Stored dataset items

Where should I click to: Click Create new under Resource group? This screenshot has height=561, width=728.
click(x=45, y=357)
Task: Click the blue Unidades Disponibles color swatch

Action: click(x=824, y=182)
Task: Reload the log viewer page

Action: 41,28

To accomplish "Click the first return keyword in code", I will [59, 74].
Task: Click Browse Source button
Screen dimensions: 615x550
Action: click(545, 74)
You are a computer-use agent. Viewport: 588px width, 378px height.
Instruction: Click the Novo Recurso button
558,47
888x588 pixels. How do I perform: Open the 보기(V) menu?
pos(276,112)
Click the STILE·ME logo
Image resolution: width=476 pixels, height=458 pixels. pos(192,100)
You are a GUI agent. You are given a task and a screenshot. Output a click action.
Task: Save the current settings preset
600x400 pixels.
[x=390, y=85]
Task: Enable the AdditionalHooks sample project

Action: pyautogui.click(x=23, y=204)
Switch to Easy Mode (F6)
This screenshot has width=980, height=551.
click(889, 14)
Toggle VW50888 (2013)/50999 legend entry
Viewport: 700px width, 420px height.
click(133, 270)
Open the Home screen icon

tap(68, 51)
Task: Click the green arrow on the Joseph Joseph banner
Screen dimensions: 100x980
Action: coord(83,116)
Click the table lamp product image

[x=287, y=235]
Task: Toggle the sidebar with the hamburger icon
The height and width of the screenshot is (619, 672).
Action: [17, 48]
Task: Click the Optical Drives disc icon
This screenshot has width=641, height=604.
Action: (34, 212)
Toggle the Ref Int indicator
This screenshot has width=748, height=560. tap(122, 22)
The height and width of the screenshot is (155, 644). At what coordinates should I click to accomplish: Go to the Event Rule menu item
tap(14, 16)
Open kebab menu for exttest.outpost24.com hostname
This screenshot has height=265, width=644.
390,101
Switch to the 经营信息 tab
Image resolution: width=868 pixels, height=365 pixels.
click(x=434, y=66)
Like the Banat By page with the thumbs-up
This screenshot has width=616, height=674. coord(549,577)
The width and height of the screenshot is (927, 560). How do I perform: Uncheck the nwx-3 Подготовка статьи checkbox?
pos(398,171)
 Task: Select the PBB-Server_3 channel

▶ [WHAT THE TASK ASKS]: Go through the data above and copy all of it exactly.

▶ [RESPONSE BELOW]:
Where should I click to: Click Create new under Resource group? This screenshot has height=561, width=728.
click(x=45, y=357)
Task: Click the blue Unidades Disponibles color swatch

Action: click(x=824, y=182)
Task: Reload the log viewer page

Action: 41,28

To accomplish "Click the first return keyword in code", I will [59, 74].
Task: Click Browse Source button
Screen dimensions: 615x550
Action: click(545, 74)
You are a computer-use agent. Viewport: 588px width, 378px height.
Instruction: Click the Novo Recurso button
558,47
888x588 pixels. How do I perform: Open the 보기(V) menu?
pos(276,112)
Click the STILE·ME logo
Image resolution: width=476 pixels, height=458 pixels. pos(192,100)
You are a GUI agent. You are given a task and a screenshot. Output a click action.
Task: Save the current settings preset
600x400 pixels.
[x=390, y=85]
Task: Enable the AdditionalHooks sample project

Action: pyautogui.click(x=23, y=204)
Switch to Easy Mode (F6)
This screenshot has width=980, height=551.
click(889, 14)
Toggle VW50888 (2013)/50999 legend entry
Viewport: 700px width, 420px height.
click(133, 270)
Open the Home screen icon

tap(68, 51)
Task: Click the green arrow on the Joseph Joseph banner
Screen dimensions: 100x980
Action: coord(83,116)
Click the table lamp product image

[x=287, y=235]
Task: Toggle the sidebar with the hamburger icon
The height and width of the screenshot is (619, 672).
Action: [17, 48]
Task: Click the Optical Drives disc icon
This screenshot has width=641, height=604.
Action: (34, 212)
Toggle the Ref Int indicator
This screenshot has width=748, height=560. tap(122, 22)
The height and width of the screenshot is (155, 644). At what coordinates should I click to accomplish: Go to the Event Rule menu item
tap(14, 16)
Open kebab menu for exttest.outpost24.com hostname
This screenshot has height=265, width=644.
390,101
Switch to the 经营信息 tab
Image resolution: width=868 pixels, height=365 pixels.
click(x=434, y=66)
Like the Banat By page with the thumbs-up
This screenshot has width=616, height=674. coord(549,577)
The width and height of the screenshot is (927, 560). How do I perform: Uncheck the nwx-3 Подготовка статьи checkbox?
pos(398,171)
 Task: Select the PBB-Server_3 channel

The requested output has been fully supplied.